Source document:
4. O(n log n) -- Linearithmic Time #

Analogy: Sorting a deck of cards using merge sort. You split the deck in half repeatedly (log n splits), and at each level you do n work to merge things back together.

What it means: Slightly worse than linear. This is the best possible time for comparison-based sorting.

ruby
# Sorting — O(n log n)
numbers = [38, 27, 43, 3, 9, 82, 10]
sorted = numbers.sort   # Ruby uses a hybrid sort algorithm — O(n log n)

# Sort by a key — still O(n log n)
users = [
  { name: "Alice", age: 30 },
  { name: "Bob", age: 28 },
  { name: "Charlie", age: 35 }
]
sorted_users = users.sort_by { |u| u[:age] }  # O(n log n)

# Any algorithm that sorts as a step has at least O(n log n)
def find_median(numbers)
  sorted = numbers.sort          # O(n log n) — this dominates
  mid = sorted.length / 2        # O(1)
  sorted[mid]                    # O(1)
end
# Total: O(n log n)

When you see it: Any time you call .sort or .sort_by. Also: merge sort, quicksort (average case), heapsort.

Interview tip: If your solution sorts the data, your time complexity is at least O(n log n), even if the rest of your code is O(n). Sorting is often a bottleneck.


5. O(n2) -- Quadratic Time #

Analogy: A room of 100 people, and everyone needs to shake hands with everyone else. Person 1 shakes 99 hands, person 2 shakes 98, etc. Total handshakes: roughly 100 x 100 = 10,000. Double the people, quadruple the handshakes.

What it means: For every element, you do work proportional to the total number of elements. Usually means nested loops.

ruby
# Nested loops — O(n²)
def has_duplicate_pair?(array)
  array.each_with_index do |a, i|          # n iterations
    array.each_with_index do |b, j|        # n iterations for each outer
      next if i == j
      return true if a == b
    end
  end
  false
end
# n * n = n² operations

# Bubble sort — O(n²) (don't use this in practice)
def bubble_sort(array)
  n = array.length
  (n - 1).times do                        # n iterations
    (n - 1).times do |i|                  # n iterations
      if array[i] > array[i + 1]
        array[i], array[i + 1] = array[i + 1], array[i]
      end
    end
  end
  array
end

# Printing all pairs — O(n²)
def all_pairs(array)
  array.each do |a|           # n
    array.each do |b|         # n
      puts "#{a}, #{b}"

Given information:
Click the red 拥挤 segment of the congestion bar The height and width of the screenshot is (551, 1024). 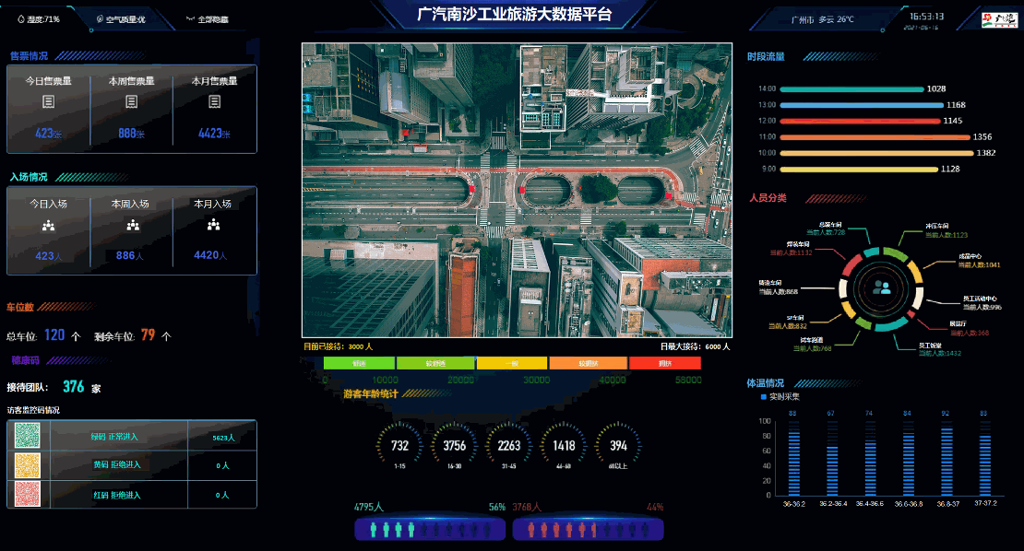664,364
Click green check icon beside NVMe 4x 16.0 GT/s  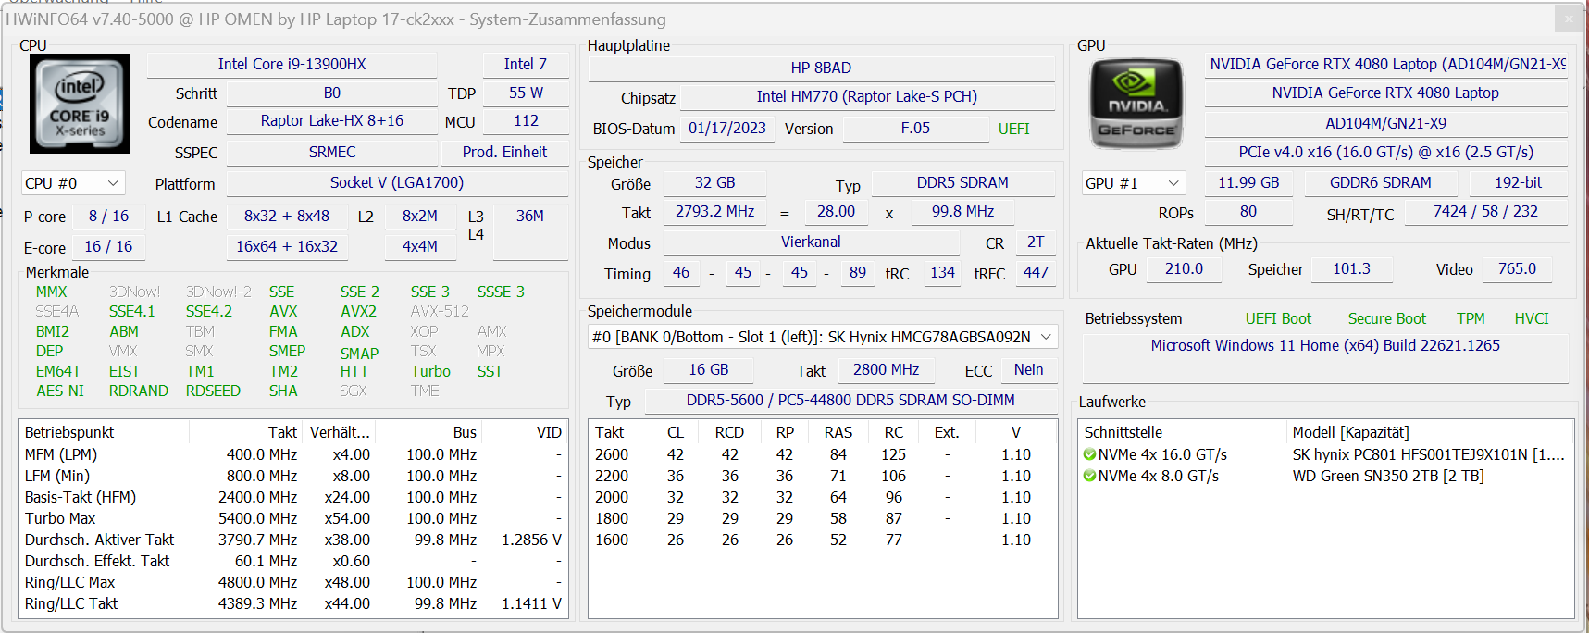coord(1089,454)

Work to do:
1) According to the section on time complexity, which running time is the best possible for comparison-based sorting?
2) Decide whether each statement agrees with the section on time complexity. Answer yes or no and quote the deciding words.
(a) Quicksort in its average case is listed as an O(n log n) algorithm.
(b) Bubble sort is recommended for practical use.
(c) In the handshake analogy, doubling the number of people doubles the number of handshakes.
3) In the section on time complexity, rewrite the paragraph beginning "Analogy: A room of 100 people" as a short bulleted list, keeping its main facts.

Final answers:
1) O(n log n) is the best possible time for comparison-based sorting.

2)
(a) Yes: "Also: merge sort, quicksort (average case), heapsort."
(b) No: "Bubble sort — O(n²) (don't use this in practice)"
(c) No: "Double the people, quadruple the handshakes."

3)
- 100 people are in a room, and each must shake hands with everyone else.
- Person 1 shakes 99 hands, person 2 shakes 98, and so on.
- The total is roughly 100 x 100 = 10,000 handshakes.
- Doubling the number of people quadruples the number of handshakes.